Returns the configuration of the optimizer.

This method should be implemented by subclasses to return a dictionary containing the configuration parameters necessary to reconstruct the optimizer instance.

Returns:

Dictionary containing the configuration parameters.

Return type:

dict

get_state()[source]

Returns the internal state of the optimizer.

This method should be implemented by subclasses to return a dictionary containing the current internal state (e.g., iteration count, moving averages) for serialization.

Returns:

Dictionary containing the optimizer state.

Return type:

dict

set_state(state, be)[source]

Sets the internal state of the optimizer.

This method should be implemented by subclasses to restore the internal state from a provided dictionary.

Parameters:
  • state (dict) – The state dictionary to load.

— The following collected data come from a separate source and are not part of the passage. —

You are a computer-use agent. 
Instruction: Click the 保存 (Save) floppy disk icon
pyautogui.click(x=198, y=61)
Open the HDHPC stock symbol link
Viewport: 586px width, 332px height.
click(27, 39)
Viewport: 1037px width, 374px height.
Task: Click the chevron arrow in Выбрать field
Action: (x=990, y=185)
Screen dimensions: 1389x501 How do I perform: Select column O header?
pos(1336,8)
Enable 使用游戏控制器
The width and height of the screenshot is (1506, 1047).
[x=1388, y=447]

  • be (module) – The backend module (numpy or cupy) to use for creating arrays.

step(layers: list, inputs)[source]

Performs a single optimization step using Adam.

Parameters:
  • layers (list) – List of layers to update.

  • inputs (Any) – Input data.

class HeteroSymNN.Core.optimizers.Optimizer(learning_rate: float | None = None, computational_device: Literal['GPU', 'CPU'] | None = None, device_id: int | None = None)[source]

Bases: object

Base class for all optimizers.

Parameters:
  • learning_rate (float, optional) – The learning rate for the optimizer.

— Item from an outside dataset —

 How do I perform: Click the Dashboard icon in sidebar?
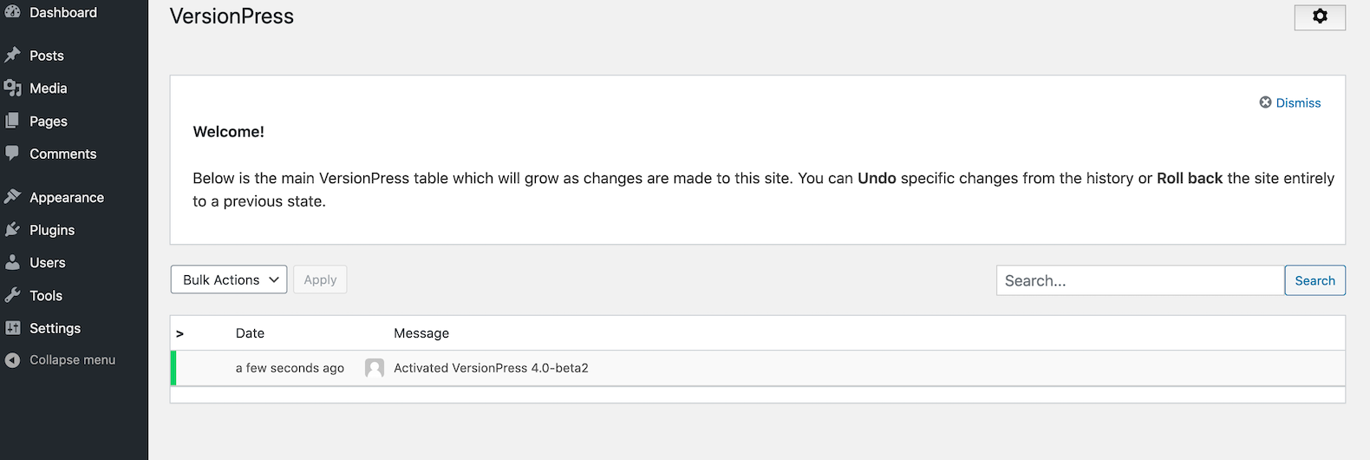point(12,12)
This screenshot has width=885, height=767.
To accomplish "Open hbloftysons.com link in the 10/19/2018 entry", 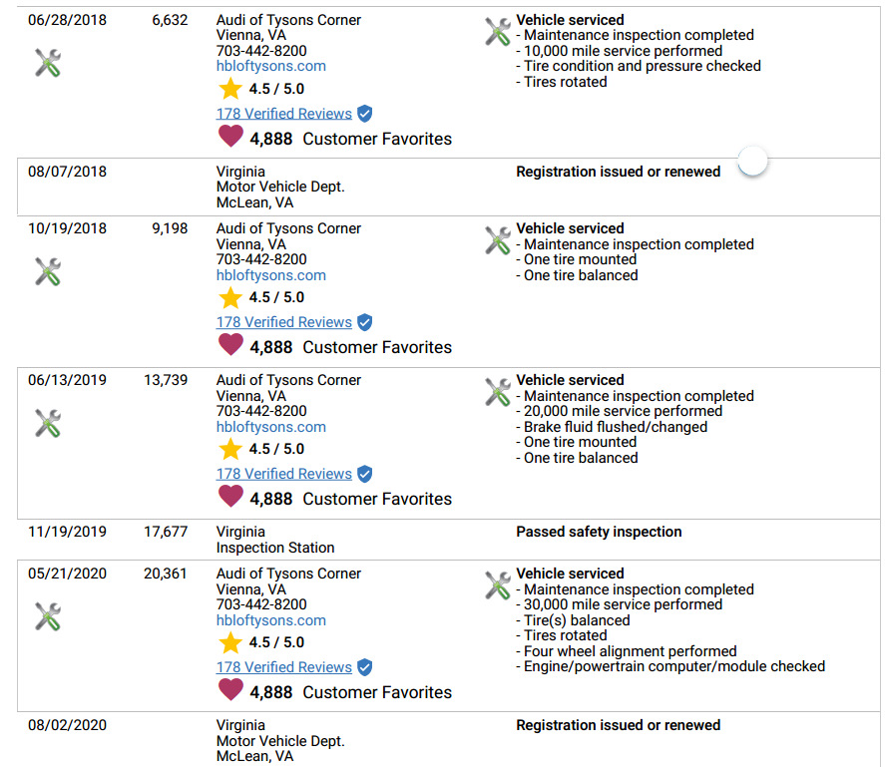I will [x=271, y=275].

  • computational_device (Literal["GPU", "CPU"], optional) – The device where computations will be performed.

  • device_id (int, optional) – The ID of the GPU to use if computational_device is “GPU”.

get_config()[source]

Returns the configuration of the optimizer.

This method should be implemented by subclasses to return a dictionary containing the configuration parameters necessary to reconstruct the optimizer instance.

Returns:

Dictionary containing the configuration parameters.

Return type:

dict

get_state()[source]

Returns the internal state of the optimizer.

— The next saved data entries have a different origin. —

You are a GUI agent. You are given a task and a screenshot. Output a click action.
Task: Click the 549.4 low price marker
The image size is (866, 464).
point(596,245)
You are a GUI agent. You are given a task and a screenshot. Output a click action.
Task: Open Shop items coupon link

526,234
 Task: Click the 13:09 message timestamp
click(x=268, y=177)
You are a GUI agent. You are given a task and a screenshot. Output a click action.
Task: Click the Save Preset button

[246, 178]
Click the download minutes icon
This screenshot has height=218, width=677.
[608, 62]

This method should be implemented by subclasses to return a dictionary containing the current internal state (e.g., iteration count, moving averages) for serialization.

Returns:

Dictionary containing the optimizer state.

Return type:

dict

set_gpu_id(new_id: int)[source]

Sets the GPU ID for the optimizer.

Parameters:

new_id (int) – The new GPU ID.

set_state(state, be)[source]

Sets the internal state of the optimizer.

This method should be implemented by subclasses to restore the internal state from a provided dictionary.

Parameters:
  • state (dict) – The state dictionary to load.

  • be (module) – The backend module (numpy or cupy) to use for creating arrays.

step(layers: list, inputs)[source]

Performs a single optimization step.

This method must be implemented by subclasses to define the specific optimization logic (e.g., SGD update, Adam update) applied to the layers.

Parameters:
  • layers (list) – List of layers to update.

  • inputs (Any) – Input data (used by some optimizers for gradient calculation context if needed).

class HeteroSymNN.Core.optimizers.SgdOptimizer(learning_rate: float | None = None, computational_device: Literal['GPU', 'CPU'] | None = None, device_id: int | None = None)[source]

Bases: Optimizer

Stochastic Gradient Descent (SGD) optimizer.

Parameters:
  • learning_rate (float, optional) – The learning rate. Defaults to 0.01.

  • computational_device (Literal["GPU", "CPU"], optional) – The device where computations will be performed.

  • device_id (int, optional) – The ID of the GPU to use if computational_device is “GPU”.

step(layers: list, inputs)[source]

Performs a single optimization step using SGD.

Parameters:
  • layers (list) – List of layers to update.

  • inputs (Any) – Input data.